The shadows lengthened across the deserted track, and the evening wind sighed down it to sweep a flurry of whispering leaves across the rut, their brown brittleness light as a bension as they drifted across the unheeding white form [of the exhausted old dog].
definition: The word “bension” does not appear in the Oxford English Dictionary. Curious! I have heard of a “benison,” however. A benison is a blessing; as the OED has it, “That blessing which God gives; a giving of blessedness.”
I had no luck with Google finding another instance of “bension” outside Sheila Burnford’s novel The Incredible Journey. A site called Quizlet offers “bension” among its “flashcards” for The Incredible Journey (see chapter three) and even provides an audio pronunciation beside the definition (“a blessing or benediction”). I didn’t see a source for Quizlet’s definition.
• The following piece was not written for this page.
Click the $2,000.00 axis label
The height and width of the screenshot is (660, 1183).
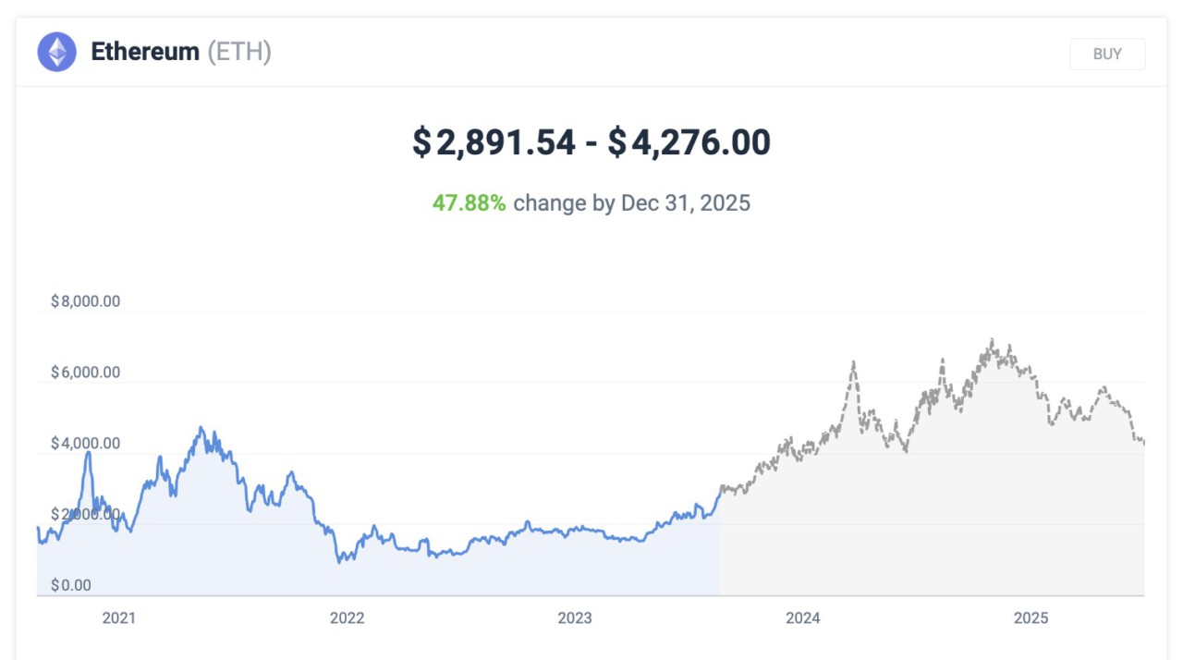(85, 514)
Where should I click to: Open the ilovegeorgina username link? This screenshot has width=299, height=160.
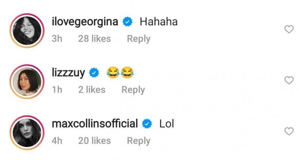[x=85, y=22]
It could be that “bension” is a typo, a transposing of the “s” and the “i” of “benison.” If so, is it a typo that’s persisted 55 years and multiple editions? A completely typo-free book is rare. Sometimes typos are found and when a new edition is issued they’ve been corrected. You can read critical editions of classics that discuss such mistakes and often try to figure out whose fault they are, the author’s? the publisher’s?
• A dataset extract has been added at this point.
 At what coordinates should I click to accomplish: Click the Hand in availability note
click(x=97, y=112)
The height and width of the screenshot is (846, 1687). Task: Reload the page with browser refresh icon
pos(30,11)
Perhaps Sheila Burnford was familiar with the word “bension,” as she spelled it, and used it consciously. Words certainly change spellings over time and in different places, so it could be her version of “benison” was not a typo but common to her community.
source: The Incredible Journey by Sheila Burnford
1961. Delacorte Press, New York
2 comments:
Did you ever find it? I'm curious as well.
I'm just going to assume it was a typo no one ever bothered to correct.